- Saved entries -

────

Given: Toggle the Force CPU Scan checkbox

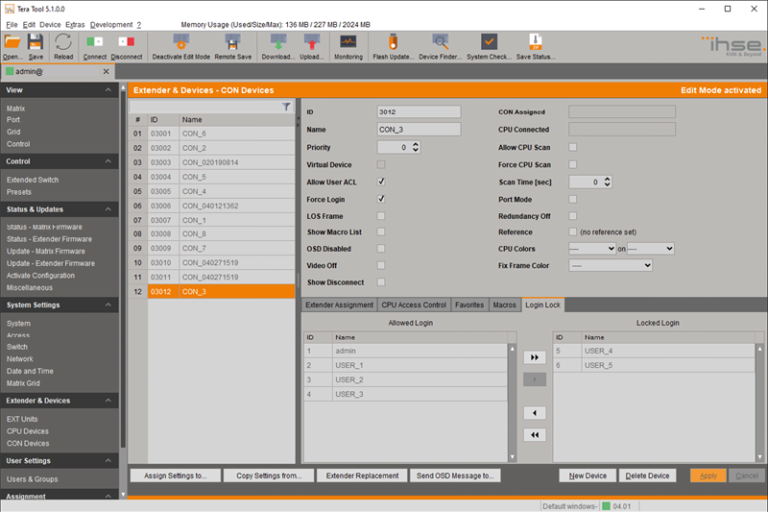Looking at the screenshot, I should (x=573, y=164).
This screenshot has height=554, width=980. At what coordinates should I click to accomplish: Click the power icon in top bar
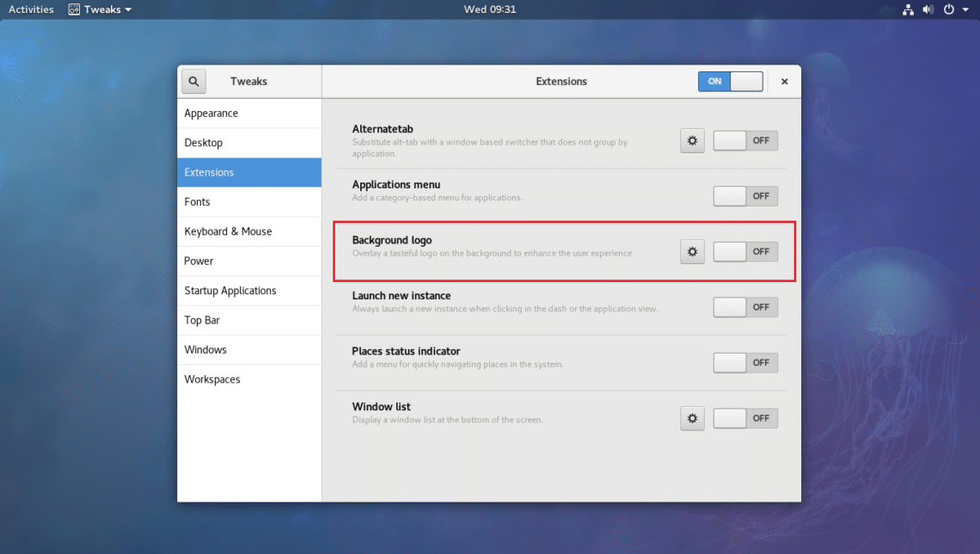947,9
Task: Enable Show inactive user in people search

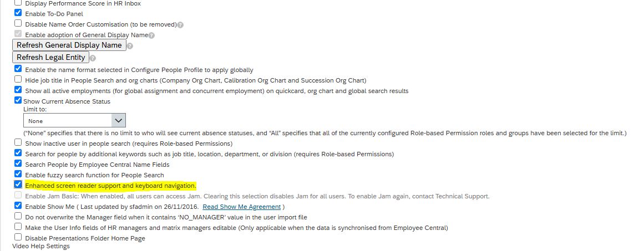Action: point(18,142)
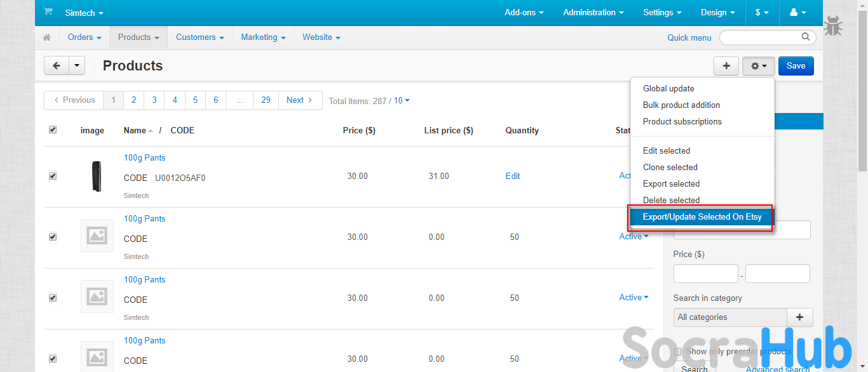Choose Global update from the menu
This screenshot has width=868, height=372.
(668, 88)
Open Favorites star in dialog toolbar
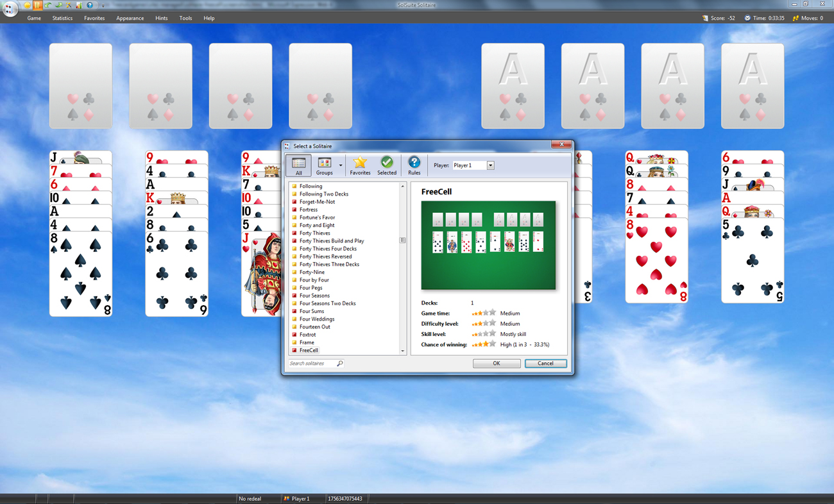Image resolution: width=834 pixels, height=504 pixels. tap(360, 165)
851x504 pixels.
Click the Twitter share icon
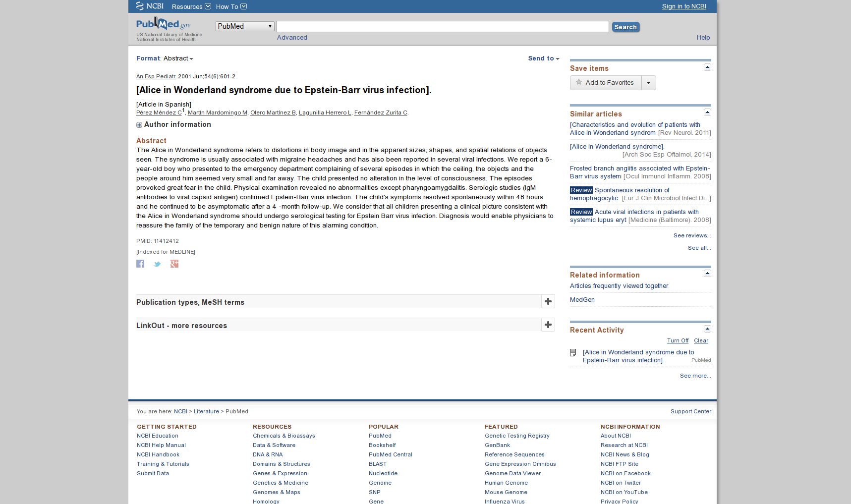[157, 264]
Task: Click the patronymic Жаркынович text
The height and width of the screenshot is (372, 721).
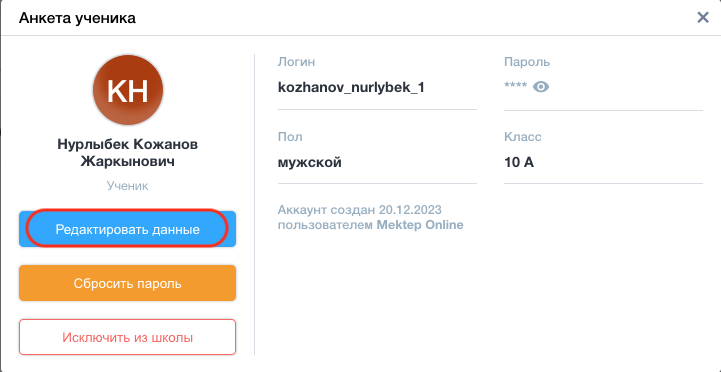Action: tap(127, 162)
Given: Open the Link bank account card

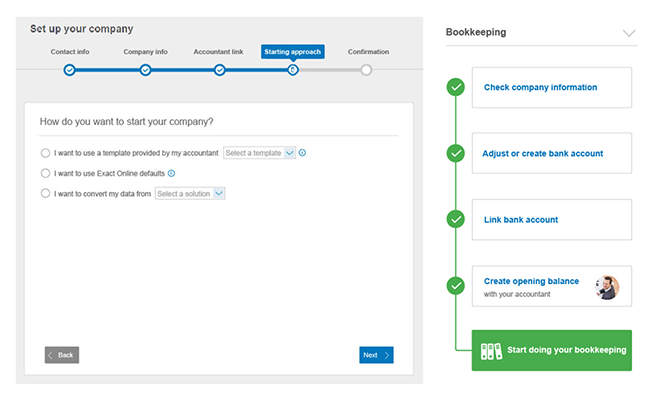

────

- PROBLEM DESCRIPTION -
Leave out the pictures, then give all the records again exactly.

- FINISHED EXERCISE -
Given: Toggle the Force CPU Scan checkbox

Looking at the screenshot, I should (x=573, y=164).
This screenshot has height=554, width=980. At what coordinates should I click to accomplish: Click the power icon in top bar
947,9
Task: Enable Show inactive user in people search

Action: point(18,142)
Choose Global update from the menu
This screenshot has width=868, height=372.
(668, 88)
Open Favorites star in dialog toolbar
Image resolution: width=834 pixels, height=504 pixels. tap(360, 165)
851x504 pixels.
Click the Twitter share icon
[157, 264]
Task: Click the patronymic Жаркынович text
The height and width of the screenshot is (372, 721).
Action: tap(127, 162)
Given: Open the Link bank account card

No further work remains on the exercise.